You can assume that the sample sizes in the two groups will be
equal. Input parameters should include the following:
==============================================================================
* alpha = two-sided signif level
* power = 1 - beta
*
* f = Maximal follow-up time
* a = Accrual time (assuming uniform accrual)
*
* r1 = proportion having event in group 1 at time = 1
* r2 = proportion having event in group 2 at time = 1
*
==============================================================================
Output from the program should look like the following:
==============================================================================
Logrank sample size program: {program name} 27AUG07 17:26
Computation based on Biostatistical Methods, John Lachin (2000)
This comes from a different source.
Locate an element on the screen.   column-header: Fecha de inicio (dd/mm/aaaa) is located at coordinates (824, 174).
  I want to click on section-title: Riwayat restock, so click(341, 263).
Two groups with exponential hazard in each group
Two-sided alpha = 0.05
Power = 0.85
Maximal follow-up time f = 2.5
Accrual time = 1.5 (uniform accrual assumed)
Expected proportion of events in Group 1 in time = 1 : 0.55
Expected proportion of events in Group 2 in time = 1 : 0.44
Expected number of events in Group 1 : 189
Expected number of events in Group 2 : 161
Proportion of patients in Group 1: 0.5
Proportion of patients in Group 2: 0.5
Hazard in Group 1: 0.799
Hazard in Group 2: 0.580
Average hazard : 0.689
Relative hazard (Group 2 relative to Group1) : 0.726
Required total sample size : 513
===============================================================================
You can check that your program is giving approximately the
right values by comparing the results to those you can obtain
from PROC POWER in SAS version 9.
Web address: http://www.biostat.umn.edu/~john-c/assign7460.f2009.html
Most recent update: November 20, 2009.